■ **WHAT NEEDS TO BE DONE**
In the data, find each line where the word "computer" appears and list that line.

■ **Stored data**
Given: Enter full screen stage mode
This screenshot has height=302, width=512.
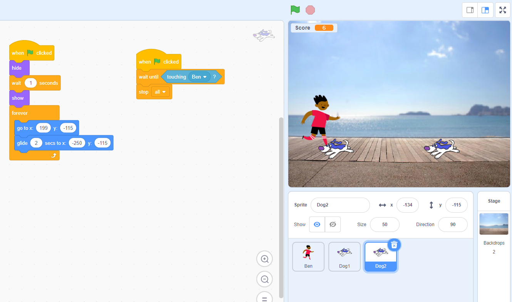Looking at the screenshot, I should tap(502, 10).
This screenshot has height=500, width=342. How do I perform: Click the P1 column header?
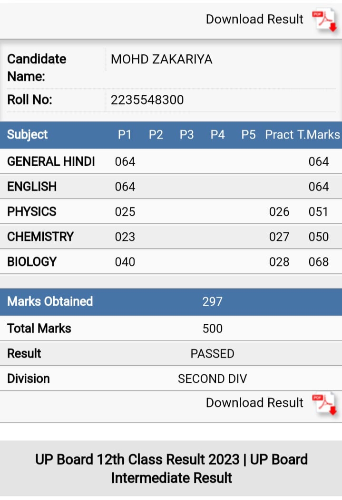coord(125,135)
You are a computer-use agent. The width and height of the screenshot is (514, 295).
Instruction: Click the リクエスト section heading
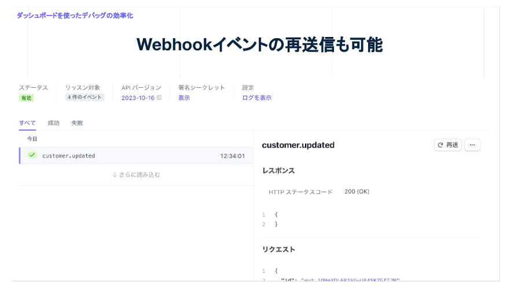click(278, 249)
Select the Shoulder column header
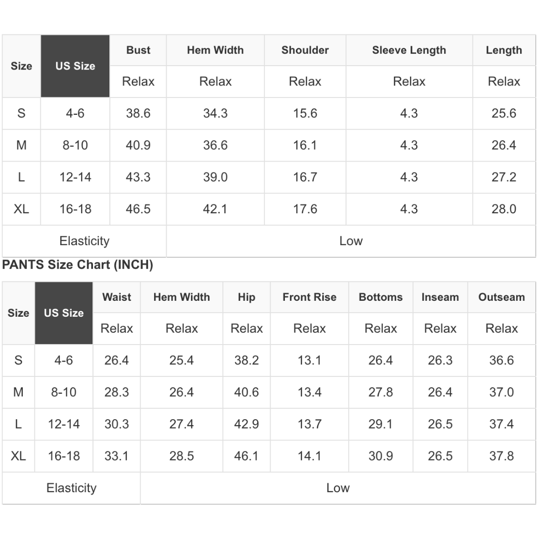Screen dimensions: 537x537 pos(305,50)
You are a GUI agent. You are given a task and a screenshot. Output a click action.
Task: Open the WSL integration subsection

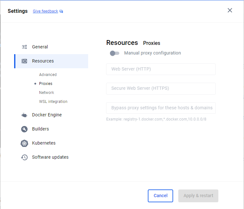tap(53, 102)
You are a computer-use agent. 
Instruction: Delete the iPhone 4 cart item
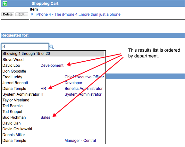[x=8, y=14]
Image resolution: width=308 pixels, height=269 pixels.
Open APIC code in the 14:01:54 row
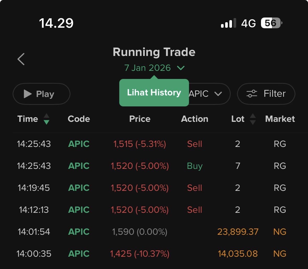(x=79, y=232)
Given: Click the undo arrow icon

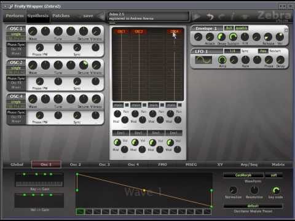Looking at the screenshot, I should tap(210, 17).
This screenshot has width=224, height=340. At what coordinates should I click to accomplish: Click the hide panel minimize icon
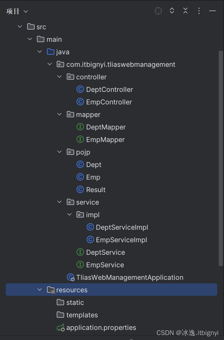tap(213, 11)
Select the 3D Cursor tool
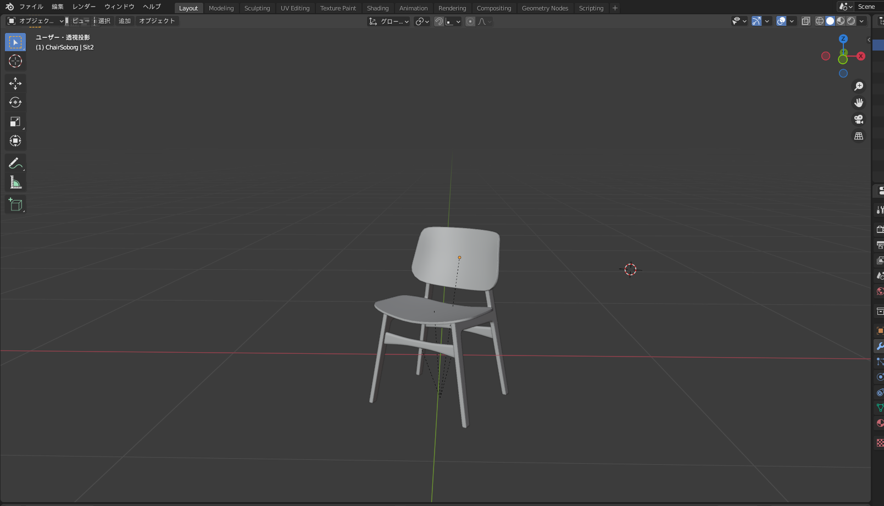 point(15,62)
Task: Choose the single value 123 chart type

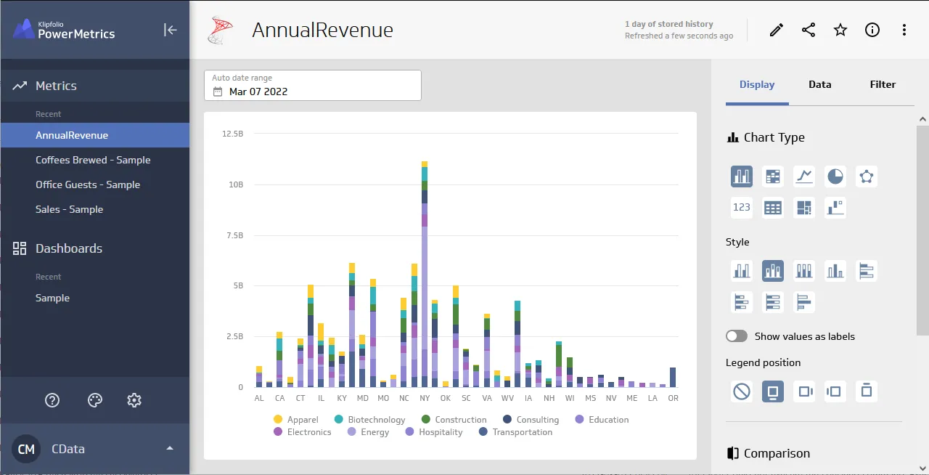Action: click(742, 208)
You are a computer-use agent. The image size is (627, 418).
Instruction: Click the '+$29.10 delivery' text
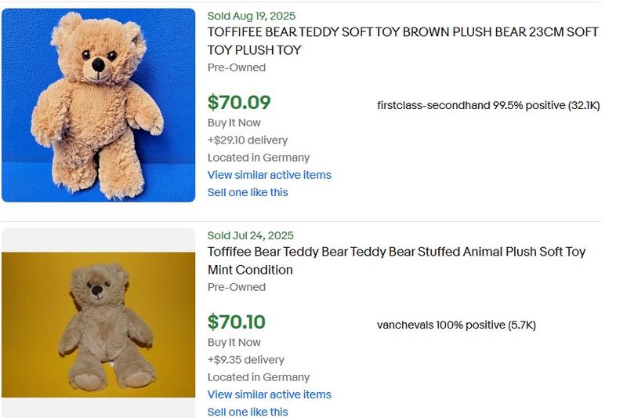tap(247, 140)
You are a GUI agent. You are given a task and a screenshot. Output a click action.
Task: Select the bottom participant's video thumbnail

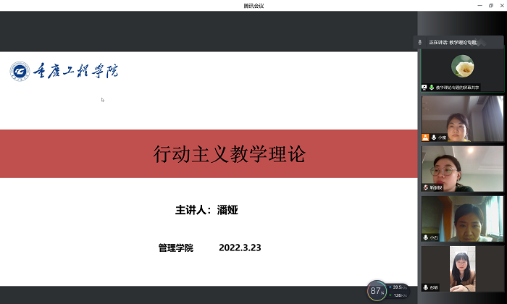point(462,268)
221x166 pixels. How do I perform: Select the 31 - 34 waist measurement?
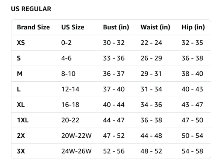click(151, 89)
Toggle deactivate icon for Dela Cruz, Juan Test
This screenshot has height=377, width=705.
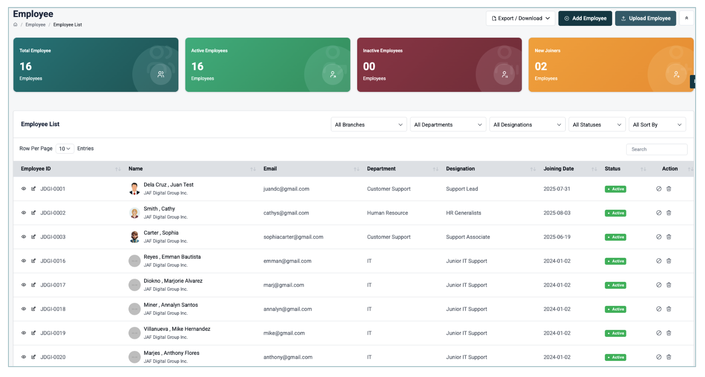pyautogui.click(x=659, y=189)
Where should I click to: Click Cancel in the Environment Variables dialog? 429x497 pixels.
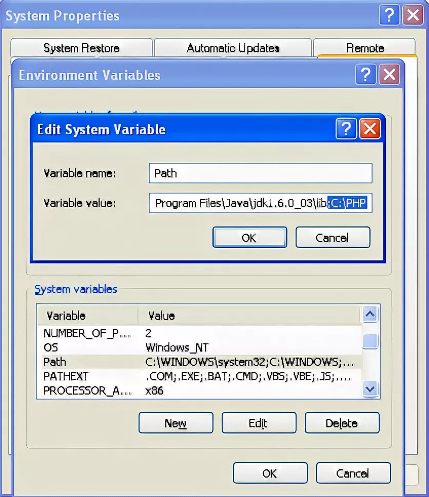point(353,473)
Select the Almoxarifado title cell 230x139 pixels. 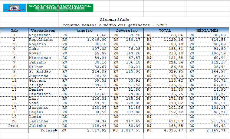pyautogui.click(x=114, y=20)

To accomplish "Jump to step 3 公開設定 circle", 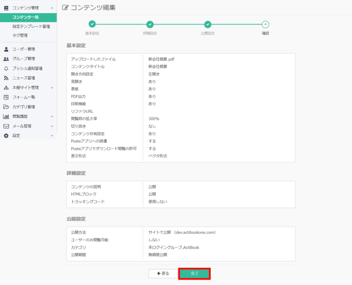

■ **RESPONSE AREA**
You are a computer-use agent. The width and height of the screenshot is (514, 295).
You are a computer-use agent. 
You are a computer-use agent. The image size is (627, 418).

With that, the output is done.